Description of the task:
For each line in the data that includes "width", make a copy.

Saved entries
--------
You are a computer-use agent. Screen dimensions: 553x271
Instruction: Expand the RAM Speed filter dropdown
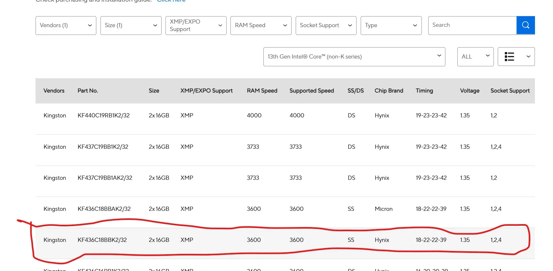(x=261, y=26)
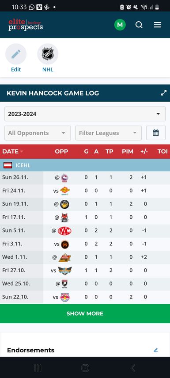170x378 pixels.
Task: Expand the game log fullscreen arrows
Action: coord(164,93)
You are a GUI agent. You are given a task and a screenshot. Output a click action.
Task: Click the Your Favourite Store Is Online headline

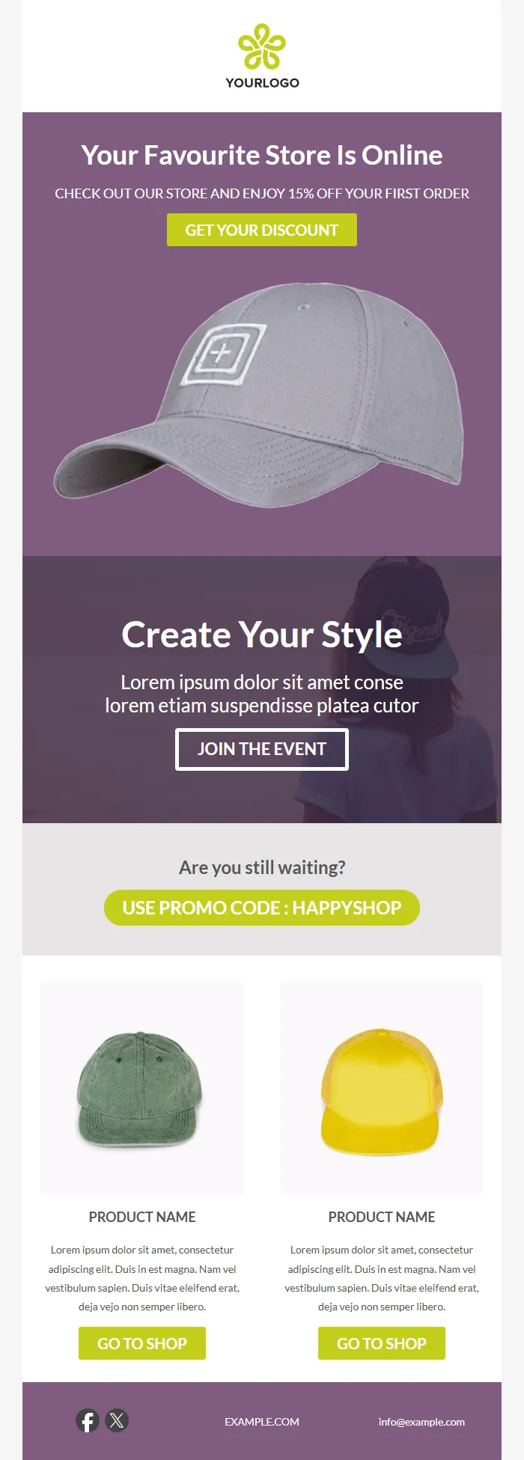click(262, 156)
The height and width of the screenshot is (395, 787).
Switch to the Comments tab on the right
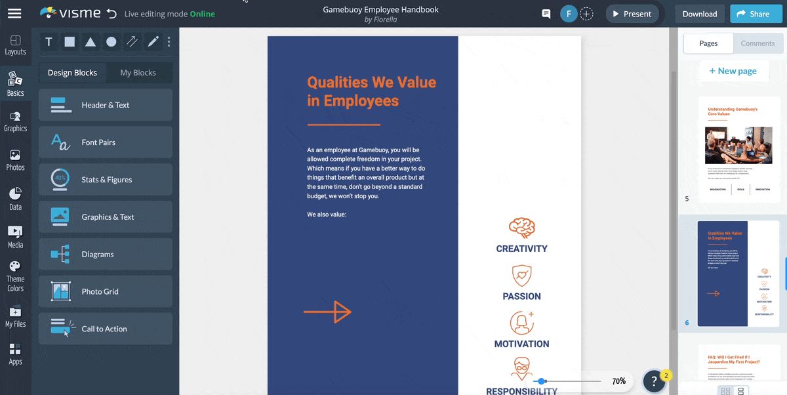click(x=757, y=43)
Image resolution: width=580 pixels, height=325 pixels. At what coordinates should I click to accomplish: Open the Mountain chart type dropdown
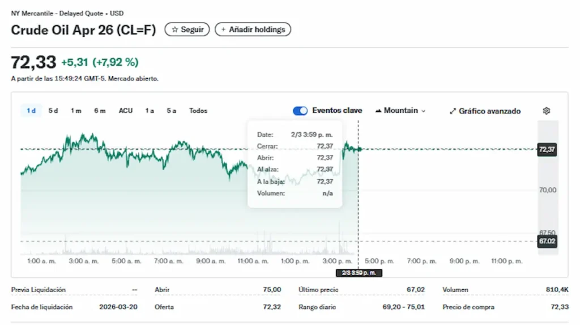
--------
Answer to this task:
The height and width of the screenshot is (395, 787).
Image resolution: width=580 pixels, height=325 pixels. At what coordinates should I click to accomplish: Open the Mountain chart type dropdown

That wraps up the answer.